My experimental activities include:
I am a co-spokesperson of the SENSEI Collaboration. SENSEI (Sub-Electron Noise Skipper CCD Experimental Instrument) is a new dark matter direct-detection experiment with unprecedented sensitivity to several types of dark matter particles including dark-photons and axion like particles. The target material consists of 100-grams of silicon charge-coupled device (CCD) with a novel readout -- a skipper CCD (developed at Lawrence Berkeley National Laboratory MicroSystems Lab). For the first time, the number of electrons in each pixel, across a large CCD consisting of millions of pixels, can be counted precisely (see our paper here ). This is irrespective if the pixel contains only zero or one electron, or if it contains more than 1000 electrons.
The skipper CCDs have several applications. One particularly exciting application is to use them to search for dark matter particles as light as a few MeV that scatter off electrons. Such tiny dark matter-electron interactions typically would produce only a few electrons in a pixel, something which can now be measured with the new skipper CCDs. SENSEI can also probe for dark matter as light as a few eV that is absorbed by electrons. For both scattering and absorption, SENSEI will probe orders of magnitude of unexplored dark matter parameter space. The picture on the right shows a prototype ~0.2-gram Skipper CCD operating at the MINOS facility at Fermilab (I took this picture on May 24, 2017). The 100-gram SENSEI experiment is supported by Fermilab and a grant to Stony Brook University from the Heising-Simons Foundation (PI: Essig, Co-I: Tiffenberg). Our first dark matter search results from using this prototype detector appeared in April 2018 on the arxiv here.
I am a co-spokesperson of the APEX collaboration. APEX (A' EXperiment) will search for a new vector boson A' (a "dark photon") with very weak coupling to electrons in the mass range from 65 MeV to 550 MeV. New vector bosons with such small couplings arise naturally from a small kinetic mixing of the "dark photon" A' with the photon -- one of the very few ways in which new forces can couple to the Standard Model -- and have received considerable attention as an explanation of various dark matter related anomalies. A' bosons are produced by radiation off an electron beam, and could appear as narrow resonances with small production cross-section in the QED e+e- spectrum. The figure to the right shows existing constraints on dark photons as well as projections from APEX and HPS.

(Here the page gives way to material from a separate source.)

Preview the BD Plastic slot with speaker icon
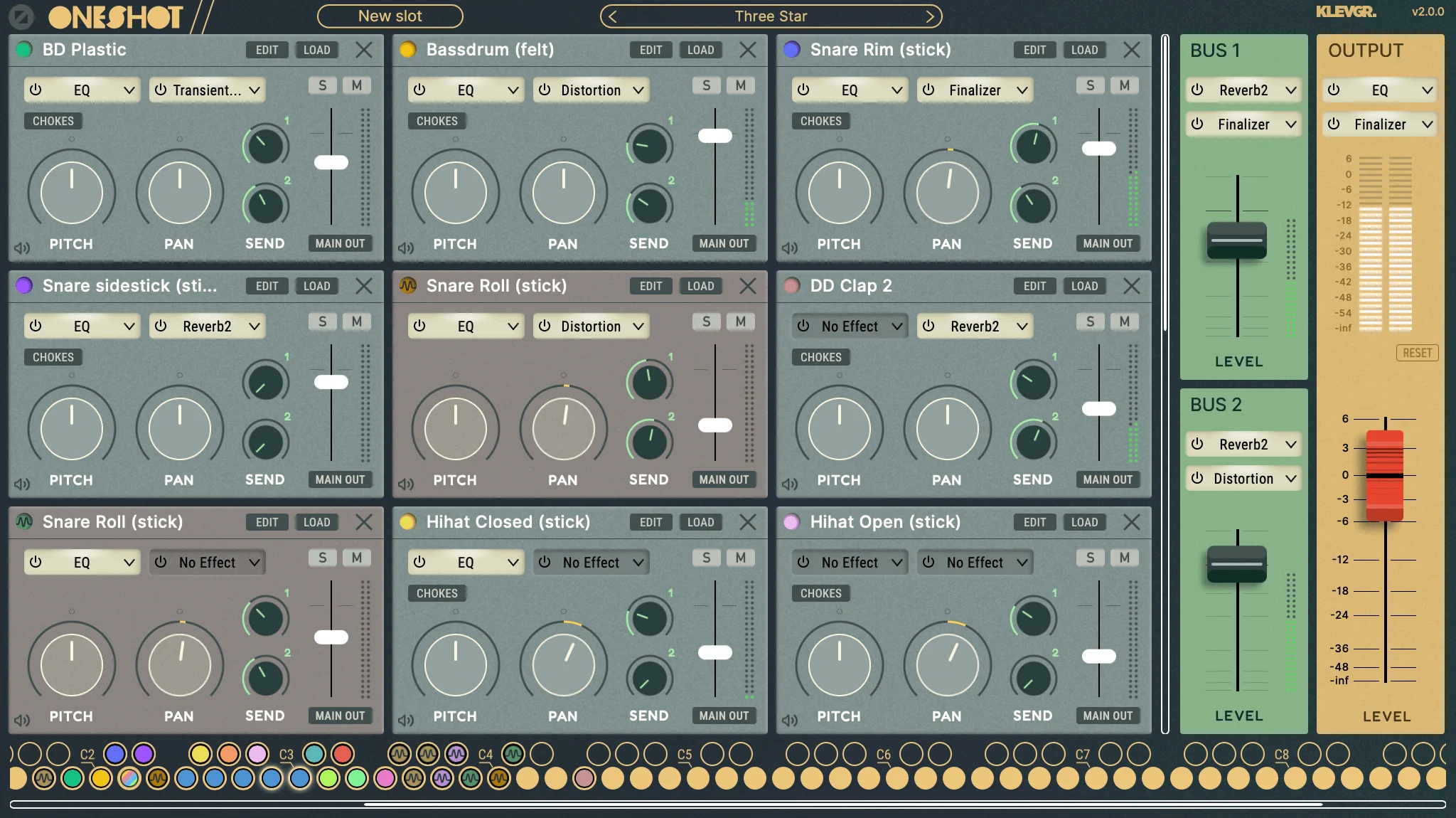1456x818 pixels. pyautogui.click(x=22, y=248)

I am a member of the HPS collaboration. HPS (Heavy Photon Search) will, like APEX, also search for a new vector boson A' with very weak coupling to electrons. APEX and HPS probe largely complementary parameter space. HPS is also sensitive to displaced vertices, allowing it to probe smaller couplings than other fixed-target experiment, but larger couplings than beam-dump experiments.
Fermi Gamma-ray Space Telescope
I am an Affiliated Scientist of the Fermi Large Area Telescope (Fermi-LAT) collaboration. I have contributed to several papers by the collaboration on the indirect detection of dark matter.